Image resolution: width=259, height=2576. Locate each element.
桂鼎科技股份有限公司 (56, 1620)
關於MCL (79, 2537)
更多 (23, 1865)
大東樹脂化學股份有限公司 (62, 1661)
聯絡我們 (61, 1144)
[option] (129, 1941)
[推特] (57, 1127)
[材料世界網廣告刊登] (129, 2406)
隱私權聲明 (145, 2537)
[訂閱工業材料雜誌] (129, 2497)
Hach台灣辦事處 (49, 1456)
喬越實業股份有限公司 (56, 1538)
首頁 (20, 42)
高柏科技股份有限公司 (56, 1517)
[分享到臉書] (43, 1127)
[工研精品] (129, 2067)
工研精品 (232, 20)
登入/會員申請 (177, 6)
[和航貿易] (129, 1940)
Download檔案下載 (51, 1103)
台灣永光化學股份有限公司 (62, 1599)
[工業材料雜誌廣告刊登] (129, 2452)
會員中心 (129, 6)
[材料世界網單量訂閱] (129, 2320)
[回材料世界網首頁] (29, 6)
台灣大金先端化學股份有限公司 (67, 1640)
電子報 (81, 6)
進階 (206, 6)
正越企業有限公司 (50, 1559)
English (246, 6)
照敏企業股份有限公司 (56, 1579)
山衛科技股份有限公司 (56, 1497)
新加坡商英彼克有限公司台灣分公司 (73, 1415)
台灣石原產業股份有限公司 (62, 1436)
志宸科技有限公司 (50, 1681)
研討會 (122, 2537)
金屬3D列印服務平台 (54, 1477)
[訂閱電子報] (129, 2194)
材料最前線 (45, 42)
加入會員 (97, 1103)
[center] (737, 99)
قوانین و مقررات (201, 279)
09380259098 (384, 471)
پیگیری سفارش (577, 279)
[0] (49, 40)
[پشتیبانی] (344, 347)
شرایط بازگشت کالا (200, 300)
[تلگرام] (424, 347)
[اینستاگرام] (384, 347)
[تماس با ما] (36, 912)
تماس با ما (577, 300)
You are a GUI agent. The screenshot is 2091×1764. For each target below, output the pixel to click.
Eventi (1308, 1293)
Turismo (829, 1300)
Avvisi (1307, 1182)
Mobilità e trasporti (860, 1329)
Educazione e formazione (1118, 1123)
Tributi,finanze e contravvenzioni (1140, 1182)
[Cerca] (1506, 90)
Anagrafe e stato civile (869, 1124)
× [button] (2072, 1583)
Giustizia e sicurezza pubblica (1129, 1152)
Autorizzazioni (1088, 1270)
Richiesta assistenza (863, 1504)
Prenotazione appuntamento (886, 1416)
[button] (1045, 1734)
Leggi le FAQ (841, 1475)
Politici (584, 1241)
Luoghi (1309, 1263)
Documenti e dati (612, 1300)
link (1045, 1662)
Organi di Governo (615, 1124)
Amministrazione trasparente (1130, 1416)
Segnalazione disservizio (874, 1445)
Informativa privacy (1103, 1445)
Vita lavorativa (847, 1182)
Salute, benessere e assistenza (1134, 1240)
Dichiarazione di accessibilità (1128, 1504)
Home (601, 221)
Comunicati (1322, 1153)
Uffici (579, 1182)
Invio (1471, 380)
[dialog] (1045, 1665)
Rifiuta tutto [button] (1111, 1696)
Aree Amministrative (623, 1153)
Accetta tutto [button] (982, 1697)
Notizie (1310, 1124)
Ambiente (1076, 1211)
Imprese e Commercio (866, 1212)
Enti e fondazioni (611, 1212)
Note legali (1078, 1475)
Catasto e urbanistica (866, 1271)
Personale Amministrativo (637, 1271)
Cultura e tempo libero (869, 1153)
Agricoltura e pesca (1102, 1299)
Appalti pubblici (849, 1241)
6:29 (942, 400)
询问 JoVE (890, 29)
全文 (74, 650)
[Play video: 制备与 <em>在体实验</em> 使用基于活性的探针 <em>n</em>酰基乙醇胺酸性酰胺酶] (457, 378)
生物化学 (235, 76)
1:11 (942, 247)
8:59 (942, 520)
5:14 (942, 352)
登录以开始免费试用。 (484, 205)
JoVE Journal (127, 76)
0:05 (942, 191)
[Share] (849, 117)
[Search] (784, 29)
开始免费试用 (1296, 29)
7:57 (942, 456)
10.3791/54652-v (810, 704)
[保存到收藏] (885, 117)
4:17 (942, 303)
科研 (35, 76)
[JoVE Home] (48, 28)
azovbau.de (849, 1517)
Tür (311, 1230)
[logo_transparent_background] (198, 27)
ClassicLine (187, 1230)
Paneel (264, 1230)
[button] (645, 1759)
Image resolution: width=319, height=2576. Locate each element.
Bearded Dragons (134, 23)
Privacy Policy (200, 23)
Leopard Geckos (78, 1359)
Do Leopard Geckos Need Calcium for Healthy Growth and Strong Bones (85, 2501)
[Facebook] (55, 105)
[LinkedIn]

________________________________________

→ **PROBLEM DETAILS**: Which lines of the records contain the word "Leopard"? Copy each of them.

→ **ANSWER SPACE**:
Leopard Geckos (78, 1359)
Do Leopard Geckos Need Calcium for Healthy Growth and Strong Bones (85, 2501)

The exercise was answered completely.